Let us try the model out on the test data:
pred2 <- predict(model, test, type = "response")
predict2 <- ifelse(pred2>0.5, 1, 0) # Again, a 1 indicates a no show.
cm2 <- table( Prediction = predict2, Actual = test$No.show)
cm2
## Actual
## Prediction No Yes
## 0 12236 2018
## 1 5405 2445
What is the misclassification error this time?

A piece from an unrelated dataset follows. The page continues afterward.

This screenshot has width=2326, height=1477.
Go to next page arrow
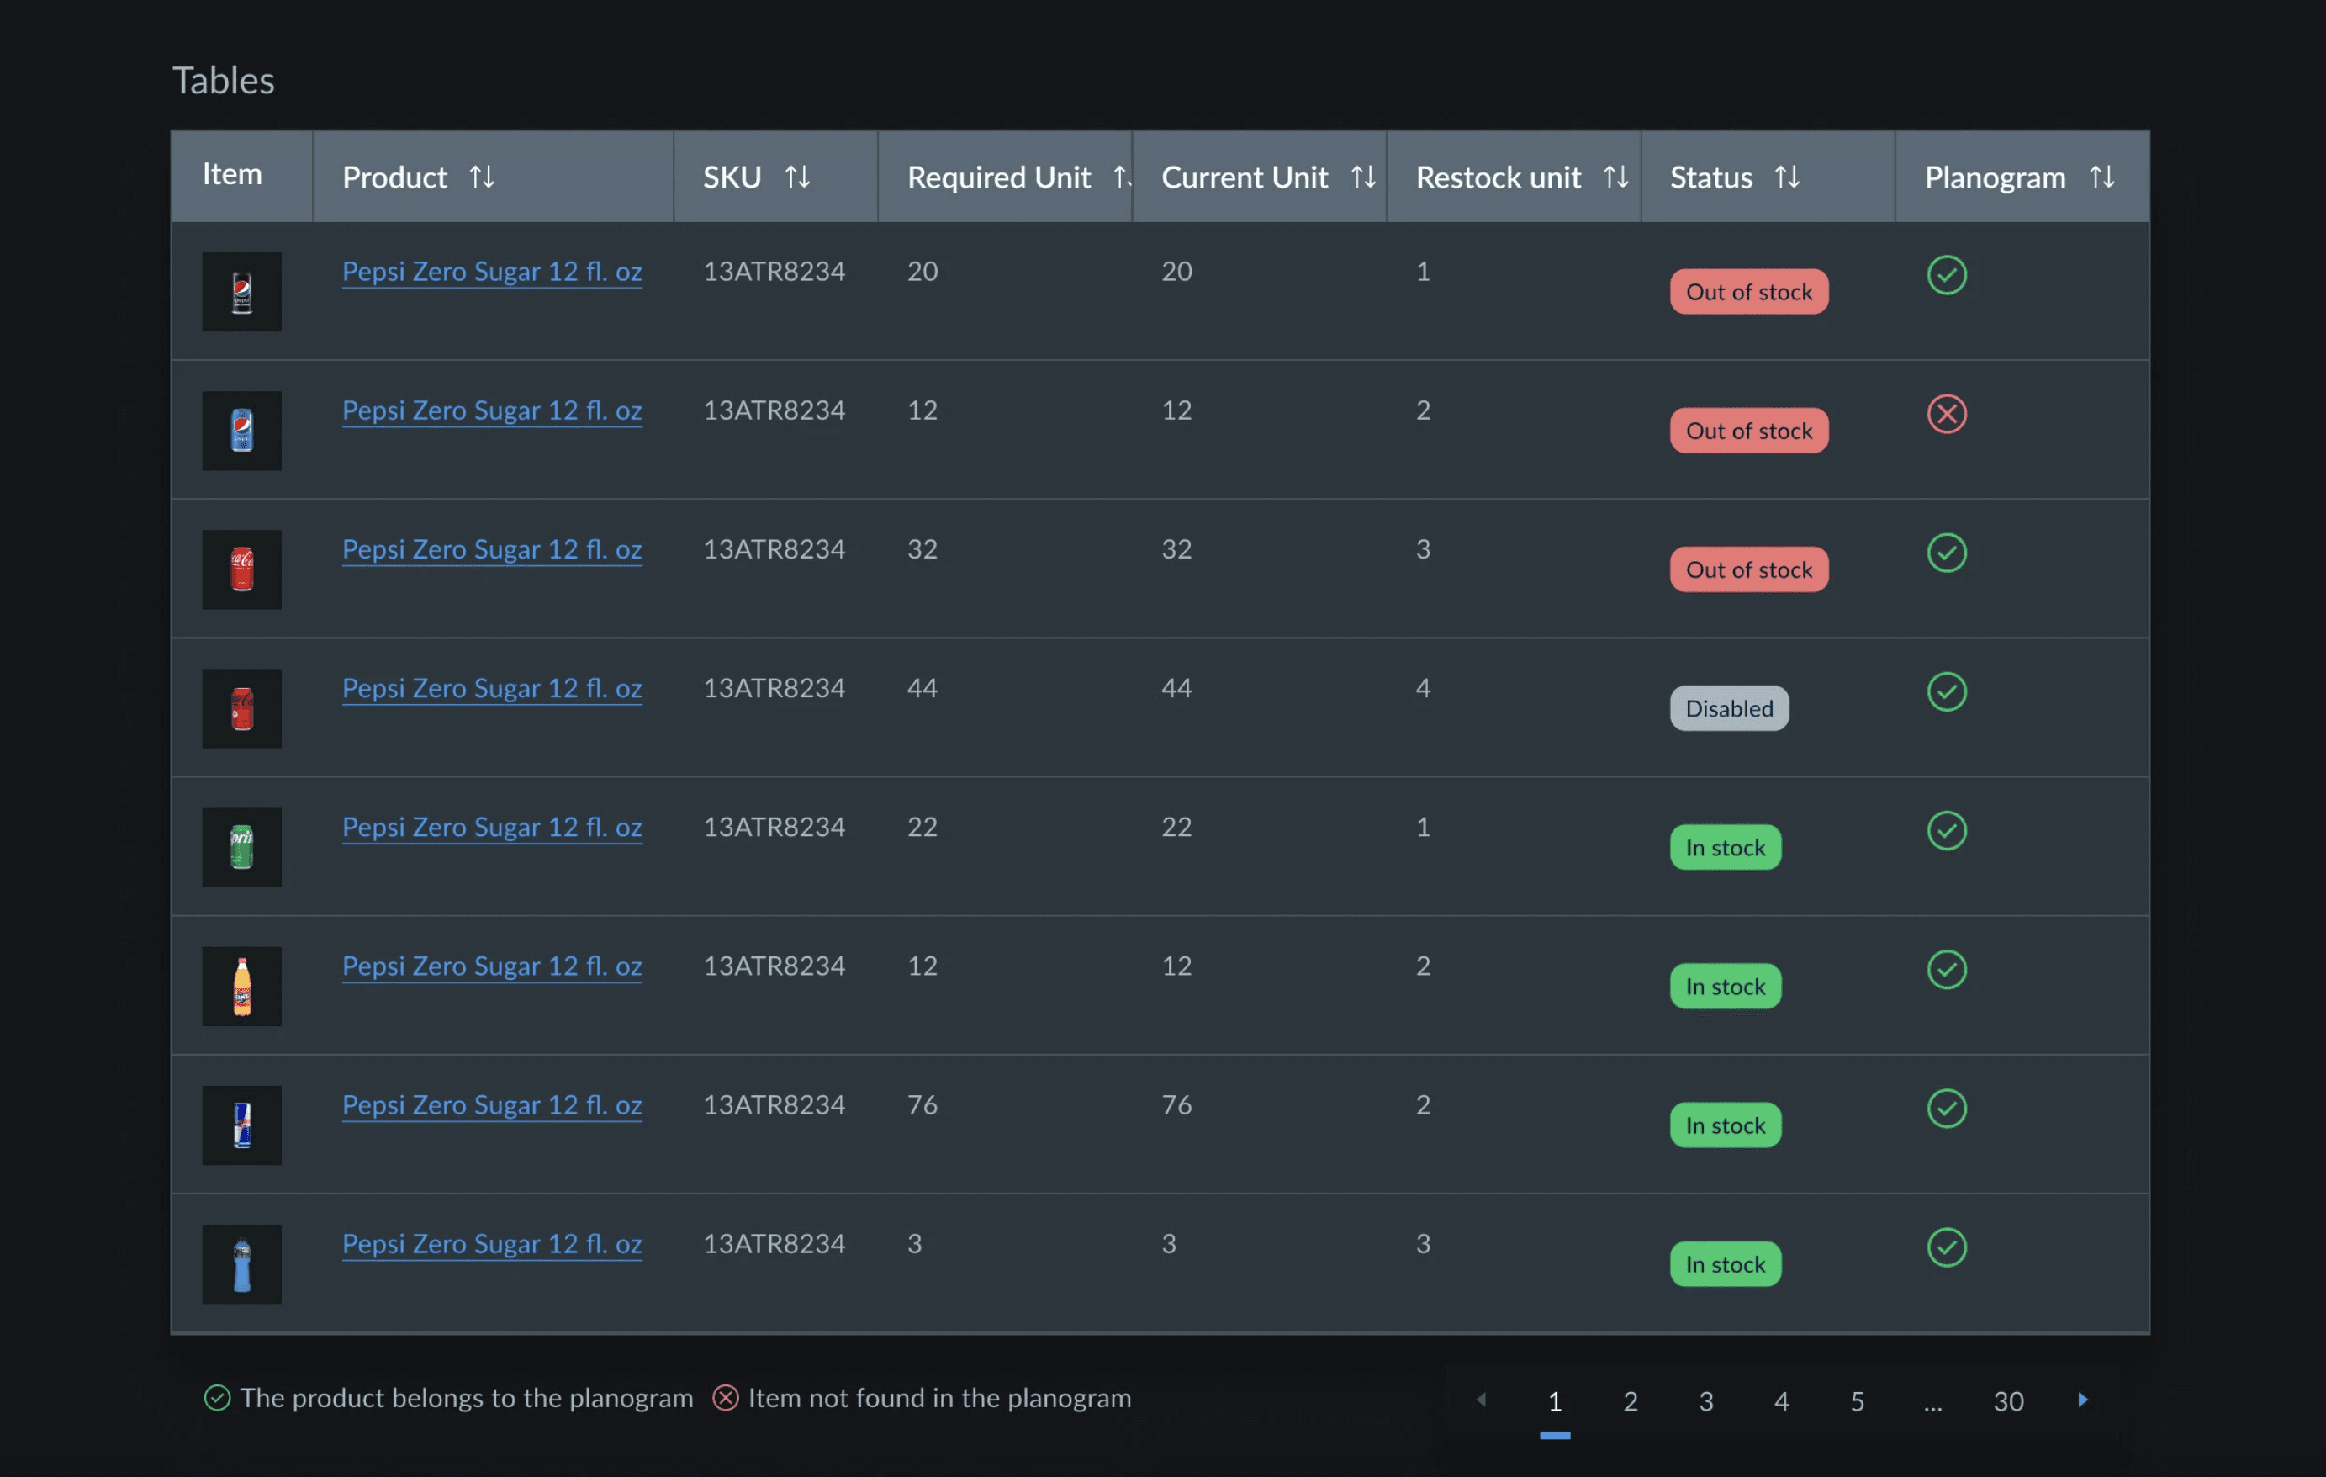[x=2083, y=1400]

1 - sum(diag(cm2))/sum(cm2)
## [1] 0.3358216
33 percent of the data was misclassified. The model is correct 67 percent of the time.
Is this model good?
with(model, pchisq(null.deviance - deviance, df.null - df.residual, lower.tail = F))
## [1] 0
The p-value close to zero indicates that our model is statistically better than the intercept model. Great.
Can we improve this 67 percent accuracy of this model?
table(test$No.show)
##
## No Yes
## 17641 4463
17641/(17641+4461)*100
## [1] 79.81631
This 79 percent tells us that, even if we blindly predict that all the patients will keep their appointments, we will be right 79 percent of the time. Using our model, however, we only make a correct prediction 67 percent of the time. We definitely need to improve the model.
res <- predict(model, traindown, type = "response")
ROCRpred = prediction(res, traindown$No.show)
ROCRperf <- performance(ROCRpred, "tpr", "fpr")
plot(ROCRperf, colorize = TRUE, print.cutoffs.at = seq(0.1, by = 0.1))
In models used to detect cancer or other diseases, we strive to have the true-positive rate as high as possible. In other words, we want the false negatives as low as possible. We want high sensitivity, even at the expense of specificity, because it can be lethal to tell someone that they are cancer-free when they are not.
But for this model, since we are not predicting a life or death situation, and since the mean prediction accuracy is 79 percent, let us aim to achieve a high accuracy, or a low false positive rate.
Let’s apply this to the testing data.
res_pred <- predict(model, test, type = "response")
cm3 <- (table(Prediction = res_pred > 0.6, Actual = test$No.show))
cm3
## Actual
## Prediction No Yes
## FALSE 15007 3196
## TRUE 2634 1267
What is the accuracy?
sum(diag(cm3))/sum(cm3)
## [1] 0.7362468
The accuracy is 73 percent at a threshold of 0.6 for the testing data.
What happens if we increase the threshold of probability to classify a case as a noshow from 0.6 to 0.75?
cm4 <- (table(Prediction = res_pred > 0.75, Actual = test$No.show))
cm4
## Actual
## Prediction No Yes
## FALSE 17051 4234
## TRUE 590 229
What is the accuracy?
sum(diag(cm4))/sum(cm4)
## [1] 0.781759
The accuracy is 78 percent at a threshold of 0.75 for the training data.